Claims that AMD has a some kind of Damascene conversion and is to finally target the netbook sector directly are, frankly, nonsense.

An old slide showing the chip maker's notebook roadmap re-appeared this week, and pundits rushed with 'AMD targets netbook' stories after spotting 'Ontario', a dual-core chip that contains AMD's long-awaited 'Bobcat' core - a design we first wrote about in June 2007.

Ontario, part of AMD's Fusion line-up, will have an on-board DirectX 11-compatible GPU. It was made public by AMD back in November 2009.

In the roadmap chart, Ontario stretches from the "Ultrathin" laptop segment - the arena Intel targets with its Consumer Ultra-Low Voltage (CULV) chippery - into the netbook space.

AMD notebook-platform roadmap

AMD's roadmap, from November 2009

Now, it is interesting that AMD includes netbook band on the chart, but it also list products going back into 2009 that also enter this category.

Some observers may say this is an exercise in rewriting history. Having never before acknowledged netbooks as a product type worthy of consideration, AMD is now being forced to 'airbrush the photo' to show it does cater for these machines.

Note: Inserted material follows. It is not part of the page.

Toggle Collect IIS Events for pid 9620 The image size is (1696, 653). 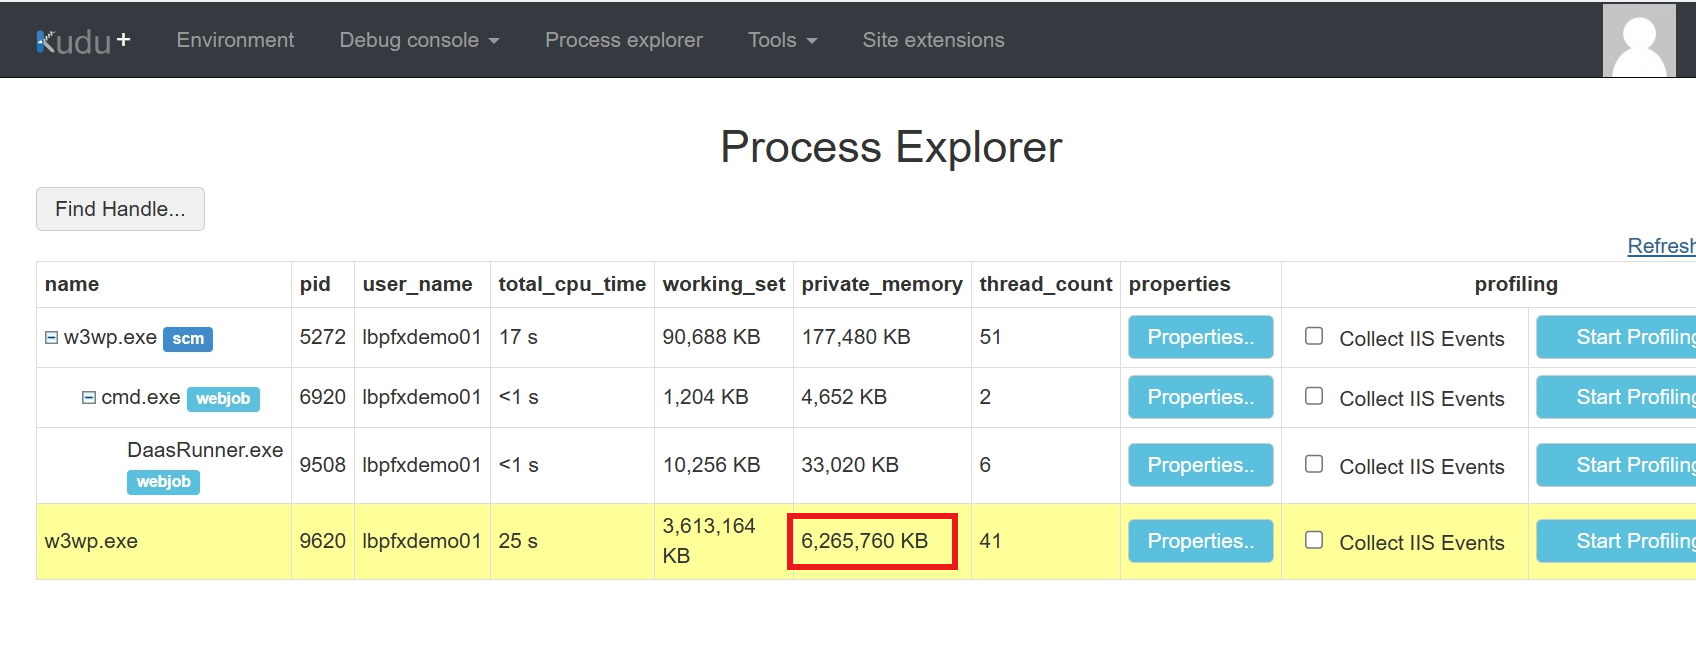[1314, 540]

Actually, it always did. For the last few years, AMD has consistently said netbooks are essentially just small laptops, and so don't require a dedicated, netbook-centric processor. Yes, its main competitor released a chip that was just that - a part for netbooks and nowt else - but AMD has steadfastly insisted its existing and future chip lines are sufficient for netbook manufacturers.

It has a point. For all that some netbook proponents have insisted that these small machines are there solely for web browsing, email and other cloud applications, the ones that have sold in the greatest volumes include Windows, big hard drives and large - for netbooks - 10in screens.

Buyers want netbooks to be like full-size notebooks, only smaller. This is why Linux-based netbooks are few in number, and SSD-equipped models fewer still.

And while there was once a gap between netbooks and notebooks, the rise in the past 12 months or so of the 11.6in and 12in CULV machines has created what is a continuum running from 10in mini-laptops up to 17in desktop replacement beasts.

AMD has, and has had for some time, chips that target the top half of the market and others that have been designed for the bottom half. That last group always included netbooks.

Of course, where the Bobcat-based Ontario will be able to compete with Atom better than its predecessors have remains to be seen, as will whether this year's ultrathin/netbook processor, 'Geneva', can tempt netbook and notebook makers away from the Intel chip.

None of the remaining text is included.